PATTO TEATRALE DI GENERE
IL PATTO TEATRALE DI GENERE impegna coloro che lo sottoscrivono - Associazioni, Compagnie, Teatri, Enti, Istituzioni, Singole/i Artiste/i, nonchè tutti coloro che amando il teatro ritengono giusta questa istanza - a mettere in essere una serie di azioni positive volte a correggere e a riequilibrare la disparità della presenza femminile nei diversi comparti dello spettacolo. Nonostante manchino in Italia dati ufficiali che documentino tale squilibrio (a fronte di altri paesi dove esistono studi di settore finalizzati al rilevamento della presenza femminile nel teatro) esso è palese e sotto gli occhi di tutti, basti pensare che le donne che dirigono istituzioni teatrali pubbliche e private si contano sulle dita di una mano.
Tale patto intende rivolgersi a tutto il mondo teatrale nel suo complesso, ed in particolare alle varie Istituzioni ed Organizzazioni teatrali oltre che alle Istituzioni Pubbliche - Ministeri, Regioni, Enti Locali, Fondazioni - affinchè aderiscano, lo sottoscrivano e s'impegnino al perseguimento dei seguenti obiettivi:
- Obiettivo di giustizia e di eguaglianza sociale: uguale accesso alle funzioni di direzione e ai posti di responsabilità, parità di remunerazione, riequilibrio nelle programmazioni, nelle ospitalità, nelle residenze, nonchè delle risorse destinate alla produzione.
- Obiettivo di modernizzazione, democratizzazione e riequilibro dei punti di vista: riequilibrio nella rappresentazione della drammaturgia, produzione creativa e registica delle donne allo scopo di una maggiore diffusione del punto di vista femminile sul mondo.
Operare per un pari accesso delle donne nei vari comparti strategici dello spettacolo (luoghi di decisione, produzione, rappresentazione) significa operare per un teatro contemporaneo capace di esprimere desideri, bisogni e realtà già presenti nella società e che riesca ad essere effettivamente trasformativo.
Tutto ciò può concretizzarsi in alcune semplici azioni:
- Riequilibrio della composizione delle Giurie, dei Comitati di esperti, delle Consulte, dei Consigli di Amministrazione, ma anche delle presenze nei Convegni, Tavole Rotonde etc.
- Riequilibrio delle programmazioni dando spazio alla produzione artistica femminile
- Riequilibrio nella distribuzione delle risorse destinate alla produzione, delle ospitalità e delle residenze
- Riequilibrio della rappresentanza in seno a tutti gli organismi istituzionali di settore, come le Associazioni di Categoria.

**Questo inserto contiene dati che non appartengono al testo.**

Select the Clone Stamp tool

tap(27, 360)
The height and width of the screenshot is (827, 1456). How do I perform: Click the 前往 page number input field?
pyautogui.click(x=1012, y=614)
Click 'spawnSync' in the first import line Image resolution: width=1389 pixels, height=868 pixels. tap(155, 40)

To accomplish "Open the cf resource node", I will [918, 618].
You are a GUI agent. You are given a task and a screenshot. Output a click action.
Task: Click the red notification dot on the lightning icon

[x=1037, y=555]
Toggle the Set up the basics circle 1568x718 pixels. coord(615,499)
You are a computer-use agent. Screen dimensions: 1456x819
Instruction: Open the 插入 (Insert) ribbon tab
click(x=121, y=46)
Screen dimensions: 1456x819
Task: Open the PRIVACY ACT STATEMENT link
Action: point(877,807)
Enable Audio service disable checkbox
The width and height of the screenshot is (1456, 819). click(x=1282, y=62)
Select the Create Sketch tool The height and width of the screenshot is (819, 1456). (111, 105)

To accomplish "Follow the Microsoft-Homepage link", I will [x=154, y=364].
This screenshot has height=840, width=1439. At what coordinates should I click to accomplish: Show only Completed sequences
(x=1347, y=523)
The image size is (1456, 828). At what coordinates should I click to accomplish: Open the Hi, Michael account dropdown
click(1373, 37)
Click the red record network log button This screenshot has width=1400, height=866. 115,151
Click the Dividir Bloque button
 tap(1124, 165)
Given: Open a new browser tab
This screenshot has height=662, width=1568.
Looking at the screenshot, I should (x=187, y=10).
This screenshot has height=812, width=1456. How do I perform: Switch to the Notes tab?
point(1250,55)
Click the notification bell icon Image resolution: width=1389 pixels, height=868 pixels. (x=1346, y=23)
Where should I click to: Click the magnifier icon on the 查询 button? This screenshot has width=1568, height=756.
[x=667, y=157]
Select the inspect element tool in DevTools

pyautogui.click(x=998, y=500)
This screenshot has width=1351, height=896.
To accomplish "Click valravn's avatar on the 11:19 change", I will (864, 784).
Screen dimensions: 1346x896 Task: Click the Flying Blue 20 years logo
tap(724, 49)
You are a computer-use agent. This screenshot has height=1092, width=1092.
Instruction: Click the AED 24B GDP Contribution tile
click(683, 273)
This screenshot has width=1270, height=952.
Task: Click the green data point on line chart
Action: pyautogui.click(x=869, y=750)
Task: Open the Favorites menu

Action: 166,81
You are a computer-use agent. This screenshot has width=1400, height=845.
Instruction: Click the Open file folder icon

Il Patto Teatrale di genere intende riferirsi al TRATTATO DI AMSTERDAM, adottato dalla Comunità Europea nel 1997, che recita: "La Comunità cerca di eliminare le diseguaglianze e promuove l'uguaglianza tra uomini e donne in tutte le attività" e alla CARTA DEI DIRITTI FONDAMENTALI del 2000, art. 23 che dice: "L'uguaglianza tra donne e uomini deve essere assicurata in tutti i campi" e nasce dall'elaborazione di alcune operatrici e realtà teatrali che nel corso di una serie di incontri svoltisi nell'arco di due anni (Pordenone, Firenze, Roma, Napoli/Capri, Milano) hanno maturato la convinzione che per perseguire tali obiettivi sia necessaria una ampia mobilitazione che coinvolga e veda impegnati i vari settori del mondo teatrale.
Si è scelto di lanciare Il Patto Teatrale di Genere in occasione del Convegno Buone Pratiche del teatro – Milano 13 dicembre 2008 – ritenendolo sede appropriata.